▶ Exercise directions
From the entries below, transcribe exactly the lines between the line holding "Given: Go to the Конвертация tab" and the line holding "Select the 484", inclusive; skip all other lines.

Saved entries
========================

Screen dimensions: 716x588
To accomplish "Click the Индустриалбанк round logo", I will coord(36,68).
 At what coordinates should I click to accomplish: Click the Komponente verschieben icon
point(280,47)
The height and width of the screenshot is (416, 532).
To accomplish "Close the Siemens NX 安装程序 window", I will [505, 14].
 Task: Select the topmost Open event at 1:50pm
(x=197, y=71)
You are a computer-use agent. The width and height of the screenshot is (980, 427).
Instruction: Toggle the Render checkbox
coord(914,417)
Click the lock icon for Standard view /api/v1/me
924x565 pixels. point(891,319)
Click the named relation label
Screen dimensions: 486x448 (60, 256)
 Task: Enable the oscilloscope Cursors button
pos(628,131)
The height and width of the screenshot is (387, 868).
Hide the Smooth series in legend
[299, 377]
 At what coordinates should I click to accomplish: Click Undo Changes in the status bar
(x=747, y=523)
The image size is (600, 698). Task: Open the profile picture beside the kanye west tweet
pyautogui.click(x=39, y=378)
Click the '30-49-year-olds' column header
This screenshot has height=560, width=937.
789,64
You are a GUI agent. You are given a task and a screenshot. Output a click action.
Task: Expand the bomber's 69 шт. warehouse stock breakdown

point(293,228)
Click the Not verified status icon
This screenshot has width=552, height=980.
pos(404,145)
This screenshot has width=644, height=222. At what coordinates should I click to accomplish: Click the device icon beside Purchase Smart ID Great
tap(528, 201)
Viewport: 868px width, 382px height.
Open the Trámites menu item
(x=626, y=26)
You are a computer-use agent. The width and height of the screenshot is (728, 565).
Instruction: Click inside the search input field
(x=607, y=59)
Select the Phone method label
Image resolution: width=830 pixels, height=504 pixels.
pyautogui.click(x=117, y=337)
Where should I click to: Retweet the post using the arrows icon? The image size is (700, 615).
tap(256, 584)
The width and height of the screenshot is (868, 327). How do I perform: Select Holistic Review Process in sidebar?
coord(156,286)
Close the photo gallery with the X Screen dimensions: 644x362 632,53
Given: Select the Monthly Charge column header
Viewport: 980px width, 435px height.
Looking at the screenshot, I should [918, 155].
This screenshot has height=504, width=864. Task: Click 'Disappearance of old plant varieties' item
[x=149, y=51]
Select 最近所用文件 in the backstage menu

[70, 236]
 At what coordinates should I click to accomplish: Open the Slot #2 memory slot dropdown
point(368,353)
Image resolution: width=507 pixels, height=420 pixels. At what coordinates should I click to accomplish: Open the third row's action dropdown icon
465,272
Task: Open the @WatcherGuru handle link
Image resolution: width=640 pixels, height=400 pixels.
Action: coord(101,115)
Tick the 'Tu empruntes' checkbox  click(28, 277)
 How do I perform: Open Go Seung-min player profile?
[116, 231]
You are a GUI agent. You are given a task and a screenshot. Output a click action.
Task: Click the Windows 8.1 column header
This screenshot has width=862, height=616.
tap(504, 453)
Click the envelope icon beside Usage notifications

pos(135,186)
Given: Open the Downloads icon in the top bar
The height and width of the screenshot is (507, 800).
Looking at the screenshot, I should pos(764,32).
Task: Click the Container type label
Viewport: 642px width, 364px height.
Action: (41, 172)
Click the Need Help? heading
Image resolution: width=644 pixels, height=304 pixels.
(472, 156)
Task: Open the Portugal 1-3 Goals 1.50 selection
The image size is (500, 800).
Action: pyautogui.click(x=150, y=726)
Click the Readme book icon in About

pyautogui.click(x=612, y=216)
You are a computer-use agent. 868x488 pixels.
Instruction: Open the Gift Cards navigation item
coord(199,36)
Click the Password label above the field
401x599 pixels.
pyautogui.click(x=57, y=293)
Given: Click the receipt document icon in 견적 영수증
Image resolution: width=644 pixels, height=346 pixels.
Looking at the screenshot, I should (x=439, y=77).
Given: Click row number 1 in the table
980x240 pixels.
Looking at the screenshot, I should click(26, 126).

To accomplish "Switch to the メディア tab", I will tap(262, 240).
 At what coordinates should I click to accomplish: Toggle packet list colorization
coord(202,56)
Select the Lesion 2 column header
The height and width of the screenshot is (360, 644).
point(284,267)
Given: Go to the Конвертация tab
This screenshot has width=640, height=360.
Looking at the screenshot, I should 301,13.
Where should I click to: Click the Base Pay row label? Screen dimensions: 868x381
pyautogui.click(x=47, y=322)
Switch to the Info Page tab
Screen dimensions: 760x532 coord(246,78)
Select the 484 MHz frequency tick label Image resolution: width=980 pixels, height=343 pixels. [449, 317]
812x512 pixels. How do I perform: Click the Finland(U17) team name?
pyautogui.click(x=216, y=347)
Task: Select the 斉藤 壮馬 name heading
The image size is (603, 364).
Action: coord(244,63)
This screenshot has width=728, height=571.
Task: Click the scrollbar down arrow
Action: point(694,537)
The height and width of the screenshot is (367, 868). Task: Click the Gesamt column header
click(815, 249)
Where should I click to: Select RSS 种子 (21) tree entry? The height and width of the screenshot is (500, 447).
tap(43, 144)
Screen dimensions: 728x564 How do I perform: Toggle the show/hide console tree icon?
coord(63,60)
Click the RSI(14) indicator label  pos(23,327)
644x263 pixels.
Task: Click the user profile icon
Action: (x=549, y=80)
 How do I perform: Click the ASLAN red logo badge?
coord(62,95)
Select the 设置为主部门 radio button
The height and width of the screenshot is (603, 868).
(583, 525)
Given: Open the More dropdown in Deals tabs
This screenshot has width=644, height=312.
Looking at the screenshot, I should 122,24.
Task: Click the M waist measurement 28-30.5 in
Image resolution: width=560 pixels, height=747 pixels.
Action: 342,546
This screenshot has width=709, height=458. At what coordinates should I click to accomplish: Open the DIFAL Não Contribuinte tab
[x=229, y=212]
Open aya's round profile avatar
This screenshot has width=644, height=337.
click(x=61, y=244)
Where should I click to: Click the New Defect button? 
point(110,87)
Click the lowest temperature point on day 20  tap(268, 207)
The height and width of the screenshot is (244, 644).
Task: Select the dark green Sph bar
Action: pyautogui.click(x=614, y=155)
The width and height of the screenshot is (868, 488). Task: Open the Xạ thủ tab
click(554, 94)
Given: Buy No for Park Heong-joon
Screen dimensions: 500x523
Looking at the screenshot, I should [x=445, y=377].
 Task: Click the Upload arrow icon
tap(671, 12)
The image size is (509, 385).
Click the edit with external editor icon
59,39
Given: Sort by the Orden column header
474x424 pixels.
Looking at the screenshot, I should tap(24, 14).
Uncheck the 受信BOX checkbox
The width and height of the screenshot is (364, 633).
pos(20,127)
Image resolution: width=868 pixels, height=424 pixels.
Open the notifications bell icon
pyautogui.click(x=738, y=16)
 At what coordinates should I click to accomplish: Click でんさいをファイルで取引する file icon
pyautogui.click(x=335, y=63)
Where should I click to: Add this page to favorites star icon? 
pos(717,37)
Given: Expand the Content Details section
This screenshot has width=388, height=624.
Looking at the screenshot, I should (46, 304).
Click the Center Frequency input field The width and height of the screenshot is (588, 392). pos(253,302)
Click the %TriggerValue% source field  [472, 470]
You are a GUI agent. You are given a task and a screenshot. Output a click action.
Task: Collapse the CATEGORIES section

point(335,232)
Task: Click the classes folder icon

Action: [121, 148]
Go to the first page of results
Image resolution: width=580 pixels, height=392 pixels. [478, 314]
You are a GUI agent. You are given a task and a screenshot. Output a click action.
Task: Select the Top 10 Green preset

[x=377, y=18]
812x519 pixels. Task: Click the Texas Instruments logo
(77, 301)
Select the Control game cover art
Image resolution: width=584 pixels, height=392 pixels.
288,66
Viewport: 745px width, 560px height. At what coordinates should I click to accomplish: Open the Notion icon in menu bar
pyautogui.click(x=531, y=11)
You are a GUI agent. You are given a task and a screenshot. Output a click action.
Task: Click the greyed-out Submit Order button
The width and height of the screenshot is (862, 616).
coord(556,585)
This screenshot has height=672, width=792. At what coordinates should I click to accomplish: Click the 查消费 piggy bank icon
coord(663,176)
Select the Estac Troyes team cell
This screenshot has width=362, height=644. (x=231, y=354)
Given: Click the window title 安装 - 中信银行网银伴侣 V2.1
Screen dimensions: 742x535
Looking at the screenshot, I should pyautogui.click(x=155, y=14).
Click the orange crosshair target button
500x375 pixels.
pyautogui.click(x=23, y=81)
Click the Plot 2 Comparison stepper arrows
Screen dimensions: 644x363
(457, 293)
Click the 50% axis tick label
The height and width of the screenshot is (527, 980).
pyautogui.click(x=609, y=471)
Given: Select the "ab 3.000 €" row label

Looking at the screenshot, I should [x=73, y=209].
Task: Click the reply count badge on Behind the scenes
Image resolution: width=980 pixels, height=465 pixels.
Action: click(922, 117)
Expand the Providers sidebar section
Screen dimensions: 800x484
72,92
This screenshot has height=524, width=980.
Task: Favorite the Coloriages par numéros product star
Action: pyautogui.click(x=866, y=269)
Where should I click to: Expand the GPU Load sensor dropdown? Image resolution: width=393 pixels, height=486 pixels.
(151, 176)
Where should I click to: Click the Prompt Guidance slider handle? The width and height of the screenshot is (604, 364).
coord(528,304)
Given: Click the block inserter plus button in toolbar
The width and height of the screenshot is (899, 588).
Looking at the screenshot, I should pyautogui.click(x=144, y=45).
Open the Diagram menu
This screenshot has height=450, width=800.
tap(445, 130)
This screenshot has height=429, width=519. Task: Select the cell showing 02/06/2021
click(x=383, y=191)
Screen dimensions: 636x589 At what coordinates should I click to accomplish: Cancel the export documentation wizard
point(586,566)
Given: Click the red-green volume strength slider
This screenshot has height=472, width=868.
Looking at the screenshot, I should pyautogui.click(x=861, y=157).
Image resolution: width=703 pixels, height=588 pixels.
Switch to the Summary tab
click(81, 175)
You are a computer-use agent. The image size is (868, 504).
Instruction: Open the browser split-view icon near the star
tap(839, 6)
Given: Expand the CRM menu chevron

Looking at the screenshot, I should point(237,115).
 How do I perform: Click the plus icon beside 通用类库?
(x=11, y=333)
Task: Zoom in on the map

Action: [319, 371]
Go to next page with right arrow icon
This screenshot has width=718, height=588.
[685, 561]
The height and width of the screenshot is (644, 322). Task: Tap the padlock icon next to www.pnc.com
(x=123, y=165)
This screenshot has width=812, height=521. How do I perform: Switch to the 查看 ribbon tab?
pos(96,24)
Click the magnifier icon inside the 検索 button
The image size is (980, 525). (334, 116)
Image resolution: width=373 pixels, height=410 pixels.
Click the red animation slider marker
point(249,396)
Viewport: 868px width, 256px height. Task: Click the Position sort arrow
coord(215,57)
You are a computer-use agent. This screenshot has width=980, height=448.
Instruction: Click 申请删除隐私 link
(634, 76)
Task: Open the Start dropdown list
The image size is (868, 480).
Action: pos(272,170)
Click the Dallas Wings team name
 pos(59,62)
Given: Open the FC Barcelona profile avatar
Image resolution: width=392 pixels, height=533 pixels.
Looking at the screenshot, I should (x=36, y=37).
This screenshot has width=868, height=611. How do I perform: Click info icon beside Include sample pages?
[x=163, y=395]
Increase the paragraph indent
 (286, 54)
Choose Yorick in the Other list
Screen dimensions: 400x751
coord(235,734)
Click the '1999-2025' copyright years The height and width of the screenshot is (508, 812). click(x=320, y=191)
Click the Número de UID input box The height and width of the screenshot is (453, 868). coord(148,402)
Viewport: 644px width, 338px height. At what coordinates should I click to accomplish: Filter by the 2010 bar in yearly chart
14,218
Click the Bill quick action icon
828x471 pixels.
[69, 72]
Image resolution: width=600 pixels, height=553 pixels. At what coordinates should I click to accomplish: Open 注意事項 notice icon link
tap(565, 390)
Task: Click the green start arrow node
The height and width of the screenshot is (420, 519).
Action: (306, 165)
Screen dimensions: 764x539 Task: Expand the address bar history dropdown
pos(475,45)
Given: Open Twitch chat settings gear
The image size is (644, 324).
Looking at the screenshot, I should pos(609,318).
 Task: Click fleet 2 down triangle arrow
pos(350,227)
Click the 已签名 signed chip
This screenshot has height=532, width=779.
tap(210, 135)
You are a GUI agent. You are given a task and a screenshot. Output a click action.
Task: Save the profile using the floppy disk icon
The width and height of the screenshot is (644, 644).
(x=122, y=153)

========================

▶ Expected output
Given: Go to the Конвертация tab
This screenshot has width=640, height=360.
Looking at the screenshot, I should 301,13.
Where should I click to: Click the Base Pay row label? Screen dimensions: 868x381
pyautogui.click(x=47, y=322)
Switch to the Info Page tab
Screen dimensions: 760x532 coord(246,78)
Select the 484 MHz frequency tick label Image resolution: width=980 pixels, height=343 pixels. [449, 317]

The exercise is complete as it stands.